- Things to do
a – In the interview transcript about the Paradise Lost film, condense the paragraph beginning "Right, actually my partner Bruce Sinofsky" into a short bulleted list that keeps its main facts.
b – Carry on the interview transcript about the Paradise Lost film, picking up after its last line.

- Page text
☆ ☆ ☆ ☆ ☆ ☆ ☆

Joe: Hey how is it going guys?
Johnny: Good.
Joe: It's Berlinger (Phonetic)
Scotty: What did I say?
Joe: Berlinger (Phonetic)
Scotty: Berlinger (Phonetic). Sorry about
Joe: It's a common error, don't worry about it.
Johnny: We just do that to big time people.
Joe: (Laughing)
Scotty: Thanks for being on the show today.
Joe: My pleasure.
Scotty: You made this film as the whole trial, the original Paradise Lost film, as the whole trial was happening in 1993.
Joe: Right, actually my partner Bruce Sinofsky and I made it together. And we covered the story while it was unfolding. And originally we went down cause we read this little article about guilty, devil-worshipping teens killing three eight-year-olds and thought we were making a movie about disaffected youth, got down there, started looking around and realized that these kids were totally being screwed, that the evidence was a joke, and that, in fact because they did the terrible thing of listening to Metallica and wearing, you know, black, and, you know, liking pentagrams as dress articles that, you know, that somehow that must make them guilty of these horrible child killings.
Scotty: So you actually went down there originally thinking that these kids were probably guilty and you thought it was just an interesting angle, the disaffected youth thing?
Joe: Right, well it was right around the time that the little boy in England had killed the other little boy on the railroad tracks, the Jamie Bulger case, and, you know, when we read that, this very little article that was just an AP wire pickup in the back
of the New York Times that said, you know, three devil worshipping teens kill three eight-year-old boys in a satanic ritual, I was like, you know, how could kids do that? Such a horrible thing to one another. And that was really the impetus to go down there was sort of like a, you know, a real life's River Edge.
Johnny: How long did it take you, probably not long, to figure out something was amiss here?

☆ ☆ ☆ ☆ ☆ ☆ ☆

- Information shown
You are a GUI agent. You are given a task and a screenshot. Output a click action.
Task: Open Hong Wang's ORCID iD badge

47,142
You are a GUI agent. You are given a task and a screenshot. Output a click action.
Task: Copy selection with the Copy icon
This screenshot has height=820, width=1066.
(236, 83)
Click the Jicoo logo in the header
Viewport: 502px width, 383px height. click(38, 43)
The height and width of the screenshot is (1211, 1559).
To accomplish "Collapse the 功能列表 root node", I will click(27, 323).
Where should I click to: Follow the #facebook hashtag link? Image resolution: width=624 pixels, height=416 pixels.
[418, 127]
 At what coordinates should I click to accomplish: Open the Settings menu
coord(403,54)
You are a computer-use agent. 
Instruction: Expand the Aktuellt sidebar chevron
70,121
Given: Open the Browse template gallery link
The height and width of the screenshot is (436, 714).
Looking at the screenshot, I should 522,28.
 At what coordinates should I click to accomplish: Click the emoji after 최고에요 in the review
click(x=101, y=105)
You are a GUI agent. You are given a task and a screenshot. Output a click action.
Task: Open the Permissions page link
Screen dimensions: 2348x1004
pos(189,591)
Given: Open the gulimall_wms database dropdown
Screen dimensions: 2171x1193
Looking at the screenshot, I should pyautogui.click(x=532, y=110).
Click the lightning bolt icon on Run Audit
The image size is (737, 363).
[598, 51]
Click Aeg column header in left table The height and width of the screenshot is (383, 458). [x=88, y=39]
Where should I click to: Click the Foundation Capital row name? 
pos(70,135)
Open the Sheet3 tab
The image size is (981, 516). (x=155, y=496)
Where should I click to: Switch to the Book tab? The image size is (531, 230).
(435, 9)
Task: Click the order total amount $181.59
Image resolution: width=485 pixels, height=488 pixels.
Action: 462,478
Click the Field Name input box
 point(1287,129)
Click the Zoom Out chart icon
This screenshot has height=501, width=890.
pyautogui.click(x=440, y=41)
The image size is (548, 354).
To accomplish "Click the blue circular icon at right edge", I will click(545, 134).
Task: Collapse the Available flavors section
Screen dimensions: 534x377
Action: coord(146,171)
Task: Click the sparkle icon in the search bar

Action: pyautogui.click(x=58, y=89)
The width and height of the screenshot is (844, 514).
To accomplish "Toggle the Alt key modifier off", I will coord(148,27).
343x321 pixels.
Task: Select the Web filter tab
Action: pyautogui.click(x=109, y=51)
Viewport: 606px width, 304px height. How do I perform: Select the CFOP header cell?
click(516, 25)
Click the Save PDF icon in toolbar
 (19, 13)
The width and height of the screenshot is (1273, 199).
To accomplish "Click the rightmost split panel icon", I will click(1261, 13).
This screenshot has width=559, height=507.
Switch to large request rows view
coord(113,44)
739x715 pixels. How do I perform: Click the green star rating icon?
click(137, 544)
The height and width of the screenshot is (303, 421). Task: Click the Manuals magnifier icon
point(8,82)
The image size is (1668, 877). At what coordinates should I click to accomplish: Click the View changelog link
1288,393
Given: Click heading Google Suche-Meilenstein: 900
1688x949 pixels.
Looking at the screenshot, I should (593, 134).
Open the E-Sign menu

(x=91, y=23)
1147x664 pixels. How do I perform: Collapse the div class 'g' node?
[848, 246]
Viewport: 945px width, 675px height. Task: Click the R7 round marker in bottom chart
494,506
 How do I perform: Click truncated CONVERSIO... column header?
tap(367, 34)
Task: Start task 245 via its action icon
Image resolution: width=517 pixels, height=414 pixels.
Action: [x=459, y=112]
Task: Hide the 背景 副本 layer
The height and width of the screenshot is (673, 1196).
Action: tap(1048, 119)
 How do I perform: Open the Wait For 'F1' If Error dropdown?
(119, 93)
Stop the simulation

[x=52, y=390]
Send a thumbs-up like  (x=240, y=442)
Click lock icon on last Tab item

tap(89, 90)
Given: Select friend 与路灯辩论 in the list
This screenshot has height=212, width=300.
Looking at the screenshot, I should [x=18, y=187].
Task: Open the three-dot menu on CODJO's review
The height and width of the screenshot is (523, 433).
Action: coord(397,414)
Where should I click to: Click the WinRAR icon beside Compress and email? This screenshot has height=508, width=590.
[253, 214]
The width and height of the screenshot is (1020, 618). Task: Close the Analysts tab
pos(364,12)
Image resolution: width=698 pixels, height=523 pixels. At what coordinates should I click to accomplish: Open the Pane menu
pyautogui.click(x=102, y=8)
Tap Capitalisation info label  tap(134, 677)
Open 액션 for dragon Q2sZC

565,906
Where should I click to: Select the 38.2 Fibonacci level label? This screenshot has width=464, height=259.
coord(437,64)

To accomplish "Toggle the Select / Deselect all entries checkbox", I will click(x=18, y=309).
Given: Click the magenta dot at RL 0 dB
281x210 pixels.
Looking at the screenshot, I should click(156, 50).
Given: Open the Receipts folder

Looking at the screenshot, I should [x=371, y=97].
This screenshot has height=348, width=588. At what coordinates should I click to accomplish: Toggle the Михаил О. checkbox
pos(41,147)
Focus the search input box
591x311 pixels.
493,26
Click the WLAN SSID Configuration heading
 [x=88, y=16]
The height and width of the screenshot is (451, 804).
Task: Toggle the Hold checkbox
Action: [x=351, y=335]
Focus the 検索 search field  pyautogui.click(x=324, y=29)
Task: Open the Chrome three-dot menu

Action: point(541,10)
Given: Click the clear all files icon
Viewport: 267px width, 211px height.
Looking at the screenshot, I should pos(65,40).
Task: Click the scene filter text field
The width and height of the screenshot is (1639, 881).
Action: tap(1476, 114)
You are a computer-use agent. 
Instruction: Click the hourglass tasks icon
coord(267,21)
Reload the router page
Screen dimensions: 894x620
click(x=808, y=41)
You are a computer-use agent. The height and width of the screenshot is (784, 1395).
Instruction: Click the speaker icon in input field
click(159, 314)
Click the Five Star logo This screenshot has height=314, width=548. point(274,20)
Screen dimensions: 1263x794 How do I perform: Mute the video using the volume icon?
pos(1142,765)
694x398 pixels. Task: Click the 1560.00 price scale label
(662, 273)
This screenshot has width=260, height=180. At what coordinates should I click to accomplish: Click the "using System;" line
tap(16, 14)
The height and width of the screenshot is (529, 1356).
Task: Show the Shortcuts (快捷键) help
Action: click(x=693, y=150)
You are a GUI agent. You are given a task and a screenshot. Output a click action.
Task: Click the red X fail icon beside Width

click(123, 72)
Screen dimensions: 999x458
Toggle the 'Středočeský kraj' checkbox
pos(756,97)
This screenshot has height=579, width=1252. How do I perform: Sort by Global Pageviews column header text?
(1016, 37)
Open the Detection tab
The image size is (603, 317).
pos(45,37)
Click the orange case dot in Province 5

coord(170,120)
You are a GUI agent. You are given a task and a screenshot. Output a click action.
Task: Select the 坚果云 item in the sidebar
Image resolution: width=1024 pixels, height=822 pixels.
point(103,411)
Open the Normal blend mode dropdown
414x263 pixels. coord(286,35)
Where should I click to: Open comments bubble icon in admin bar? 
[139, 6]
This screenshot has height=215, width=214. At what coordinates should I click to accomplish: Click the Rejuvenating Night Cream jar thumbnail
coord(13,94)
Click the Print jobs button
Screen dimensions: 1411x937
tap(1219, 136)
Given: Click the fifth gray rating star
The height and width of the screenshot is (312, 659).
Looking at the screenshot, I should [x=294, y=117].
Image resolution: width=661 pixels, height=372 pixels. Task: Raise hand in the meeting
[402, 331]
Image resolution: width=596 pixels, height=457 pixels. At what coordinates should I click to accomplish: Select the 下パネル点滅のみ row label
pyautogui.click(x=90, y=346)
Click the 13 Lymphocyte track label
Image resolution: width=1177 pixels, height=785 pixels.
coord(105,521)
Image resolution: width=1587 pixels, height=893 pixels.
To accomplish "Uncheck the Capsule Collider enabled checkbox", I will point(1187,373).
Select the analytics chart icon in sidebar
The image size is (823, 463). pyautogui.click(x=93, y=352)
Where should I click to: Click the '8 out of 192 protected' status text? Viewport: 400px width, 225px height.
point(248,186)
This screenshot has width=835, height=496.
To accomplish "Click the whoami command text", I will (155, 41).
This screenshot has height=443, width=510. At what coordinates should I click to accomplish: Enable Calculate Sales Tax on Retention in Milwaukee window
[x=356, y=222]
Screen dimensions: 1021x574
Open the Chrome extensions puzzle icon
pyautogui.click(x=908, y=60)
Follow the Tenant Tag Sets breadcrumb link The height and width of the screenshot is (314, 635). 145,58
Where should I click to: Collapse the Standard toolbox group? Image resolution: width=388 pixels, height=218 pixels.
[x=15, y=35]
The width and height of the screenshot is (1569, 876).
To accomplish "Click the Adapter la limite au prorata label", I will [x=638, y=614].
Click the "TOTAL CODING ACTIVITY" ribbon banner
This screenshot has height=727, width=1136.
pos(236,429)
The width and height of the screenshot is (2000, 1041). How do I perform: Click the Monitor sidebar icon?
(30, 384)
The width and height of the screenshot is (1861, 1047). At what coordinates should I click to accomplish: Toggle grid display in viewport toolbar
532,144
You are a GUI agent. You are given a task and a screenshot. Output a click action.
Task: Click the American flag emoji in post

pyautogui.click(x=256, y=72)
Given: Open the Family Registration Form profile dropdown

☆ ☆ ☆ ☆ ☆ ☆ ☆

- Answers provided
a –
- Joe made the film with partner Bruce Sinofsky, covering the story as it unfolded.
- They first went after reading a short article about guilty, devil-worshipping teens killing three eight-year-olds, expecting to make a film about disaffected youth.
- Once there, they realized the accused teens were being treated unjustly and the evidence was weak.
- The suspicion seemed to rest on the teens listening to Metallica, wearing black, and wearing pentagrams.

b –
Joe: Well it took, you know, I would say the first couple of trips cause we were only hanging out with the prosecution and with the victims' families, you know, we were sort of, you know
Johnny: So the first time you meet John Mark Byers, probably—
Scotty: John Mark Byers is the stepfather of Christopher Byers—
Joe: Yeah.
Scotty: ...the victim that, the victim whose penis was skinned.
Joe: Yes, something was odd there, for sure. But it wasn't until actually, you know, we started digging around the evidence and it just didn't seem to add up and then, you know, meeting Damien was what sold it for me. I mean I just, you know, you look into somebody's eyes and you talk to them and, you know, you get a, this sense of humanity and, you know, you just don't believe they ever could have done this. And then the evidence doesn't support it. And umm, you, know, the prosecution went on television saying on a scale of one to ten this is an eleven and to me it was like a one.
Johnny: That was Gary Gitchell who was the chief prosecutor in that case.
Joe: Right.
Scotty: He was quoted as saying that it was an eleven.
Johnny: And Gary Gitchell he still sticks to his guns.
Scotty: Except Gary Gitchell declined comment. We tried to contact a lot of the detectives and prosecutors and none of them want to speak out on this anymore
Joe: Well in fact the Governor of Arkansas, when the sequel to Paradise Lost came out in March called Revelations: Paradise Lost 2, they were once again inundated with email and letters and their response was to claim that the two HBO movies were works of fiction. So, I mean, the official response in Arkansas has been—
Scotty: Yet you're actually—
Joe: — shameful.
Scotty: You're actually filming in court real time events and they're claiming that it's works of fiction?
Joe: Works of fiction, yeah.
Scotty: Wow that's impressive.
Johnny: Now what
are the, obviously one of the most striking aspects of the case is that virtually no other avenue was explored. They seem to arrive at the—
Scotty: Almost immediately
Johnny: Yeah, just almost in a vacuum. They came up with a, you know, Jessie who originally, Jessie Misskelley whose confession, if you can touch on his coerced confession if you will. Because this was really the Rosetta Stone of the prosecution's case. Could you tell us—
Joe: Well, they got this guy to confess, and got him to confess a couple of different times cause there were a lot of problems with time. At first he was saying it happened in the morning, and then they led him down to re-issuing a statement that gave the proper times. And you know, he's not a bright kid, that's sort of an understatement.
Johnny: His IQ is seventy-two.
Joe: Right.
Scotty: We actually have Dan Stidham on the phone.
Johnny: To give you an idea Scott's is seventy-four, so—
Joe: Well there ya go.
Johnny: That gives you an idea.
Joe: There you go, that says it all then.
Scotty: Dan, welcome to the Johnny and Scotty Show.
Dan: Well thank you.
Scotty: You're on with Joe Berlinger (Phonetic)
Joe: Berlinger (Phonetic)
Johnny: Berlinger (Phonetic)
Scotty: Berlinger (Phonetic)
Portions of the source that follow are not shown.